- **Records provided**:
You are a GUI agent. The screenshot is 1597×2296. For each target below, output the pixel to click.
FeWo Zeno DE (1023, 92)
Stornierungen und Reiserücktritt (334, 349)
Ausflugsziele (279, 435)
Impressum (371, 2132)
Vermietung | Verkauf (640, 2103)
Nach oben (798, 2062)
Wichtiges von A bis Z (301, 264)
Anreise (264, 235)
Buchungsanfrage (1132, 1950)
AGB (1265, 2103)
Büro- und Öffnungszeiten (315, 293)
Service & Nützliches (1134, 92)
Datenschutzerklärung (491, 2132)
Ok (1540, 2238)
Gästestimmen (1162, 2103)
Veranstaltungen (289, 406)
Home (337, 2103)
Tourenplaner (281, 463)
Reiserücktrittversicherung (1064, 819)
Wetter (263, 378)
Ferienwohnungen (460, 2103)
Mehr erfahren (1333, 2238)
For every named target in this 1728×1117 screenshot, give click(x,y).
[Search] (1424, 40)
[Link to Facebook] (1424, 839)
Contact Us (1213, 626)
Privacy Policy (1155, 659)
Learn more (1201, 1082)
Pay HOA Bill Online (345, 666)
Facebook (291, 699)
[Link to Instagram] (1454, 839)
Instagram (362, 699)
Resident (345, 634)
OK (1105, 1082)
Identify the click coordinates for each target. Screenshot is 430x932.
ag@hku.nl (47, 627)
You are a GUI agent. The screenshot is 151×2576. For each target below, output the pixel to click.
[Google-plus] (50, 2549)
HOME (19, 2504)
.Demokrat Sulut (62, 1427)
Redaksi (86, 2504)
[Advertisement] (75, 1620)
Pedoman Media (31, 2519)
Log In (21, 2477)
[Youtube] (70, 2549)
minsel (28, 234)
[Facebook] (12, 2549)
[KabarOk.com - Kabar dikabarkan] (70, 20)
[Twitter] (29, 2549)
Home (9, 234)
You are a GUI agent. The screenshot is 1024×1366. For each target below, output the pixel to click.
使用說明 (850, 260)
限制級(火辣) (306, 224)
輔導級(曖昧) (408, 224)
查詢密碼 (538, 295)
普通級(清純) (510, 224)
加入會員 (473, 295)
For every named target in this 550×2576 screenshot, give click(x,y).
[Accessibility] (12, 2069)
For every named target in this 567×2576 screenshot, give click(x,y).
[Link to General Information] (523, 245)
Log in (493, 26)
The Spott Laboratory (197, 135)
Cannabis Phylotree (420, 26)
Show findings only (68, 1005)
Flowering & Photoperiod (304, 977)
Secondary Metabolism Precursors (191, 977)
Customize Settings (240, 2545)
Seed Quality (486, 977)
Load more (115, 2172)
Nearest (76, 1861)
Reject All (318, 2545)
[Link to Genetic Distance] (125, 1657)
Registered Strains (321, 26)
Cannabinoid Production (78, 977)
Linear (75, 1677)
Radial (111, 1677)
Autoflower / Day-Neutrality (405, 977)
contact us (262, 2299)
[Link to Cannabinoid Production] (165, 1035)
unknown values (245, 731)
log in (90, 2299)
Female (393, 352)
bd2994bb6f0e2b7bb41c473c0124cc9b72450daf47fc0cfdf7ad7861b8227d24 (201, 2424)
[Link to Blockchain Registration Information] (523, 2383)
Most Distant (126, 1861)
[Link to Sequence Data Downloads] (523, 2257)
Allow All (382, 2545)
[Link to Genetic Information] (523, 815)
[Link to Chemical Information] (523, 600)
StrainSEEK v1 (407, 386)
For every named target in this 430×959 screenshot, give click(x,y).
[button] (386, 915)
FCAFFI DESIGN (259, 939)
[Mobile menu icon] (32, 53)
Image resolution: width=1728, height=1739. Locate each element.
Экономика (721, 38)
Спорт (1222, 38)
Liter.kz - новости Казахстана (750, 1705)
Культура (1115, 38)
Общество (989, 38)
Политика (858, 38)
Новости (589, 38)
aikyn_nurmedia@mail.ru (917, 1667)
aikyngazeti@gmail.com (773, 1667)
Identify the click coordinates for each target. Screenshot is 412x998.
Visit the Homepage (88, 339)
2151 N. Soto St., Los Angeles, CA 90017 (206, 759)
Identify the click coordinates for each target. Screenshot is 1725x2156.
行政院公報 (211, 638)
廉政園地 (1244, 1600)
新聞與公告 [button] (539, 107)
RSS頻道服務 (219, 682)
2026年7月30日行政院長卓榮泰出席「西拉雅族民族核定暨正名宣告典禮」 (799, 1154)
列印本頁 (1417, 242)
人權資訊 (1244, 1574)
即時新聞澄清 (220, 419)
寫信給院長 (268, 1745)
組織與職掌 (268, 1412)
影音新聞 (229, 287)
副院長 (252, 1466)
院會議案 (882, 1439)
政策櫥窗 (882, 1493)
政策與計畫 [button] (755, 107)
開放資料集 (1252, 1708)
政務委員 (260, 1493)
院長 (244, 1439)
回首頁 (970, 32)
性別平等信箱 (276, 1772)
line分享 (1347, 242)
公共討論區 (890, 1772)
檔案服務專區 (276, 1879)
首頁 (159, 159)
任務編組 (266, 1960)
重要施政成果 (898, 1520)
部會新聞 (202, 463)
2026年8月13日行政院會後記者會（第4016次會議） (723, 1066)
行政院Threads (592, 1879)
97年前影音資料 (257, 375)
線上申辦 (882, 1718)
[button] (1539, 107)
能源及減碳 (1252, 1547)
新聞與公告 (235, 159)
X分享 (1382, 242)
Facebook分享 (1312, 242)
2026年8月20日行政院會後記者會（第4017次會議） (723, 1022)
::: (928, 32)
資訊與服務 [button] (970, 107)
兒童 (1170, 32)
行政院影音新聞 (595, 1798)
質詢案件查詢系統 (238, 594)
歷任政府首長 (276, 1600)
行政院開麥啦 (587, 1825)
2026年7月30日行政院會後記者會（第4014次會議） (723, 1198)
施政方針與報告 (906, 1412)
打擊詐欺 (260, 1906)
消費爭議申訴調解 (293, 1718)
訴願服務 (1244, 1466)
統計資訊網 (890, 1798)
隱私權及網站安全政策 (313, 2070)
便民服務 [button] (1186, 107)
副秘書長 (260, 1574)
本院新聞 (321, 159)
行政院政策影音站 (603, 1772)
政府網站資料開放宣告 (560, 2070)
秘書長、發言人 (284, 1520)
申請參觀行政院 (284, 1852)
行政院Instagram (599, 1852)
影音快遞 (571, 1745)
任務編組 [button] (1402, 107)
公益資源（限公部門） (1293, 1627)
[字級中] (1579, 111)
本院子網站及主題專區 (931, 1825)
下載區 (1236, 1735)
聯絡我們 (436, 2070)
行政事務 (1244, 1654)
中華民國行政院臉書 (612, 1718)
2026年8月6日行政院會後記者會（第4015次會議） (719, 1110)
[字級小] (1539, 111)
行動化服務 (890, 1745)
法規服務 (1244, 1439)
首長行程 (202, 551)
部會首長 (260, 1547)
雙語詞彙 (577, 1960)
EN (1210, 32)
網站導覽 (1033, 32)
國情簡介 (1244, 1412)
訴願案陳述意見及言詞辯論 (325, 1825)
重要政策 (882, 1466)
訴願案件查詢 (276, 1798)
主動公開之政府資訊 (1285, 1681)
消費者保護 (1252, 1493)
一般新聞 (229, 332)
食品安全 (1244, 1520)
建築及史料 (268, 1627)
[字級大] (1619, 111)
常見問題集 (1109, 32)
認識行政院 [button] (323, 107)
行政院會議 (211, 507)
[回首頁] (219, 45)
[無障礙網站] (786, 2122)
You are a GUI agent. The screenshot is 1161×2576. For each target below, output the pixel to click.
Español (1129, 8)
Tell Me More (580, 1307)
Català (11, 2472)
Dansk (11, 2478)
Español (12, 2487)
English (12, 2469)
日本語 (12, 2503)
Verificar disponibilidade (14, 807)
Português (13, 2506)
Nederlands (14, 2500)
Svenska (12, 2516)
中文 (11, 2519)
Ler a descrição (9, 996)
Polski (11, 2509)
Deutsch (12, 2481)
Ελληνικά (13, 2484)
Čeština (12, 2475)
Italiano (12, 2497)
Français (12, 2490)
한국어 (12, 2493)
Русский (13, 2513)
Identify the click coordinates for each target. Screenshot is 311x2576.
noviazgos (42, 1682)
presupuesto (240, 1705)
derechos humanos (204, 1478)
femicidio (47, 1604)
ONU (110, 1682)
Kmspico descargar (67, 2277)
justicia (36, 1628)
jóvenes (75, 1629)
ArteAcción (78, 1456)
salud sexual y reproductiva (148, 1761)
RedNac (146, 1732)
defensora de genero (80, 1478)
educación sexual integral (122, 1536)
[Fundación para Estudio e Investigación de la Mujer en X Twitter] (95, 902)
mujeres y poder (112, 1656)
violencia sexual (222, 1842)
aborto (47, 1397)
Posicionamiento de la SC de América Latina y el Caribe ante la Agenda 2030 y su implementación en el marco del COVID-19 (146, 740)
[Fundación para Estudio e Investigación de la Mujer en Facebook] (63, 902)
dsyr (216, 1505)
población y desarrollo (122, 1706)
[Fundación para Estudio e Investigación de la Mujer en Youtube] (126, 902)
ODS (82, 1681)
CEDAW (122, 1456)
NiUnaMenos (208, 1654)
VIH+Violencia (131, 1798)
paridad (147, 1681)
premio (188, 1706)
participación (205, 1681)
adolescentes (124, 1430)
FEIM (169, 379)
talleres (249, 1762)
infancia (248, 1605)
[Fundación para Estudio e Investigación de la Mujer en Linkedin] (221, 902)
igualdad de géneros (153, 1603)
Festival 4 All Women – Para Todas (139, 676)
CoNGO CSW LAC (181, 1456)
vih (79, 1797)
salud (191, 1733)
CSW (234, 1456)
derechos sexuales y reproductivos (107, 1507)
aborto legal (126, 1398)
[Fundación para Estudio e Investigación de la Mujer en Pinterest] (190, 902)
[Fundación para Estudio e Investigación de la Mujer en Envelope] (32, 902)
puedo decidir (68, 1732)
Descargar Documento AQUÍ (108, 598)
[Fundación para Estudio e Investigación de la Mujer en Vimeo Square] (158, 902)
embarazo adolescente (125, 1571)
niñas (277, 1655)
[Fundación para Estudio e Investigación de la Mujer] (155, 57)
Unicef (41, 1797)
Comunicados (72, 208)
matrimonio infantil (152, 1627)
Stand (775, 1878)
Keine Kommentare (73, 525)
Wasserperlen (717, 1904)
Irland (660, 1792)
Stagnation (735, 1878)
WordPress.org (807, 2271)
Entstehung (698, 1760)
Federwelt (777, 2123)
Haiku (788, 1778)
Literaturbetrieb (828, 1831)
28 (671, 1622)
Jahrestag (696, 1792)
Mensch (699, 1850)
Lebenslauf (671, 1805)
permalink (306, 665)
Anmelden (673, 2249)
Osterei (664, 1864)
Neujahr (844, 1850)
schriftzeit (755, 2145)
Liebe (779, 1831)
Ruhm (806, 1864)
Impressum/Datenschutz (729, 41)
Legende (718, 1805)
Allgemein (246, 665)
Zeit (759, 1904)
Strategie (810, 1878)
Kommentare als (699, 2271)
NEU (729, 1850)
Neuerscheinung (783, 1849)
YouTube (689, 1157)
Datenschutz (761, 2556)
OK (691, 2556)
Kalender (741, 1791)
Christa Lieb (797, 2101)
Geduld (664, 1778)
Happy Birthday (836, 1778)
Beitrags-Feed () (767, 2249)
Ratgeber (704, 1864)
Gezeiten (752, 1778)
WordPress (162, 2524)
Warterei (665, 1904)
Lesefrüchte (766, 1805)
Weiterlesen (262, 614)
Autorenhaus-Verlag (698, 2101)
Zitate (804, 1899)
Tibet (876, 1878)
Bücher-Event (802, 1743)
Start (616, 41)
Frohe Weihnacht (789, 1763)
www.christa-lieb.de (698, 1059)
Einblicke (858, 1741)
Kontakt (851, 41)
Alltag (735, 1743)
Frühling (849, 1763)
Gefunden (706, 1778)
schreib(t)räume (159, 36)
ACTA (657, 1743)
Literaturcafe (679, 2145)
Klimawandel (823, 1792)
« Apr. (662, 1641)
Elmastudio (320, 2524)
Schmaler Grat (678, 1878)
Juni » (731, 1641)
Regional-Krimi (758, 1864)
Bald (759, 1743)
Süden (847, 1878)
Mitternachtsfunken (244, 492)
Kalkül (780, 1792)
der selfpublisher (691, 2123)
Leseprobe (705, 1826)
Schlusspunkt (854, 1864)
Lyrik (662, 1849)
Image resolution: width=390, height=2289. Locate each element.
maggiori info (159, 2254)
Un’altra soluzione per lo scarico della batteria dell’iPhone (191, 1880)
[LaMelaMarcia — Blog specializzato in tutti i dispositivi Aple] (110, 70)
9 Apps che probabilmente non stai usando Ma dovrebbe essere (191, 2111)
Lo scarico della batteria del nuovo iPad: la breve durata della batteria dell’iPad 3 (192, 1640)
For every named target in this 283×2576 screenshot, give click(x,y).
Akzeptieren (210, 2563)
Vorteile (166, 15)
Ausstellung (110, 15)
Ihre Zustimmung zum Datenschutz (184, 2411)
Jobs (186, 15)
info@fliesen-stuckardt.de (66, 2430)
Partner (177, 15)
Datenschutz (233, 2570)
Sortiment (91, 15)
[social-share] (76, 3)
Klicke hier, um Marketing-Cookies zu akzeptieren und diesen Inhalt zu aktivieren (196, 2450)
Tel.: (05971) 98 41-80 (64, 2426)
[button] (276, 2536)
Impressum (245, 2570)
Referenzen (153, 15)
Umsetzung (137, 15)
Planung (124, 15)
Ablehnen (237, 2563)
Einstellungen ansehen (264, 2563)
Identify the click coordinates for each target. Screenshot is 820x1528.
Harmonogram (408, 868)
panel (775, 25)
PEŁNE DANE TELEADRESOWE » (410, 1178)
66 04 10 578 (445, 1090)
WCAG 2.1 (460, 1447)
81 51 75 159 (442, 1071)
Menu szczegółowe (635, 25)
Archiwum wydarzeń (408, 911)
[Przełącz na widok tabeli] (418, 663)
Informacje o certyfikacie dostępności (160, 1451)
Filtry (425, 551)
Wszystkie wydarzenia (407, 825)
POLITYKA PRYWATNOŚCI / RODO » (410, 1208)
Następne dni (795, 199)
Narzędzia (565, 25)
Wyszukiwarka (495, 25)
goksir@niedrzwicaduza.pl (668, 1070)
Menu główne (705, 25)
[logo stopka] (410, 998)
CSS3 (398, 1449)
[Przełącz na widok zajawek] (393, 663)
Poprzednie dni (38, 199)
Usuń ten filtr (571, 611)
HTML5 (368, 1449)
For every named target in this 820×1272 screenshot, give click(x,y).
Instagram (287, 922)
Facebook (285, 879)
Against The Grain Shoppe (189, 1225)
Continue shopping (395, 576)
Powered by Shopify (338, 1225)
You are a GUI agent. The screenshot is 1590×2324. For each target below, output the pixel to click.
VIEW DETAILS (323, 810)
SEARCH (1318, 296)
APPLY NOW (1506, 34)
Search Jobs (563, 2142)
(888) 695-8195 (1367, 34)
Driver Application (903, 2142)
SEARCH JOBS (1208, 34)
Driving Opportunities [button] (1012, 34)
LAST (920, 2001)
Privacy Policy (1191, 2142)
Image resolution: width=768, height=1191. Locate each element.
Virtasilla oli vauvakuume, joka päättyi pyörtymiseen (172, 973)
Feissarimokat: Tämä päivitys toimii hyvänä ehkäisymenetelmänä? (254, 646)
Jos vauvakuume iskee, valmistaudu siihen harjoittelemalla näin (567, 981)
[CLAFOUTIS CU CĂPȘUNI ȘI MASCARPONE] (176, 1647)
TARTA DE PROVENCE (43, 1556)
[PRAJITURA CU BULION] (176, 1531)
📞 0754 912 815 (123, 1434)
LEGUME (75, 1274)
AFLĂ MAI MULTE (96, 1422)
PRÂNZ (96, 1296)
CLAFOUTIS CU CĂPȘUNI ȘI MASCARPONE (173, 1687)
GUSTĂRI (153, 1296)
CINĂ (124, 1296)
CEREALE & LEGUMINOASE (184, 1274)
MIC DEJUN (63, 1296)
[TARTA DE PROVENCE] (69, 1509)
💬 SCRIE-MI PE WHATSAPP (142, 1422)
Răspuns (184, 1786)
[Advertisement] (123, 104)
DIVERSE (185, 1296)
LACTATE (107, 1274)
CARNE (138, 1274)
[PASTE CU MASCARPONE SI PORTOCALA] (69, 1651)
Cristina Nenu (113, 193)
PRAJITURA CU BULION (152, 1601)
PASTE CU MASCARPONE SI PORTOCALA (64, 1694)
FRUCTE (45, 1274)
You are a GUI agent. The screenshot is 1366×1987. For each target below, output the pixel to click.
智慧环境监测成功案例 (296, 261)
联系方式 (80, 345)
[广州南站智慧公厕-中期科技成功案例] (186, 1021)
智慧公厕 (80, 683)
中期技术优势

- **Work to complete**: Where a line of the records has the string "scarico", return that line.

- **Response box**:
Un’altra soluzione per lo scarico della batteria dell’iPhone (191, 1880)
Lo scarico della batteria del nuovo iPad: la breve durata della batteria dell’iPad 3 (192, 1640)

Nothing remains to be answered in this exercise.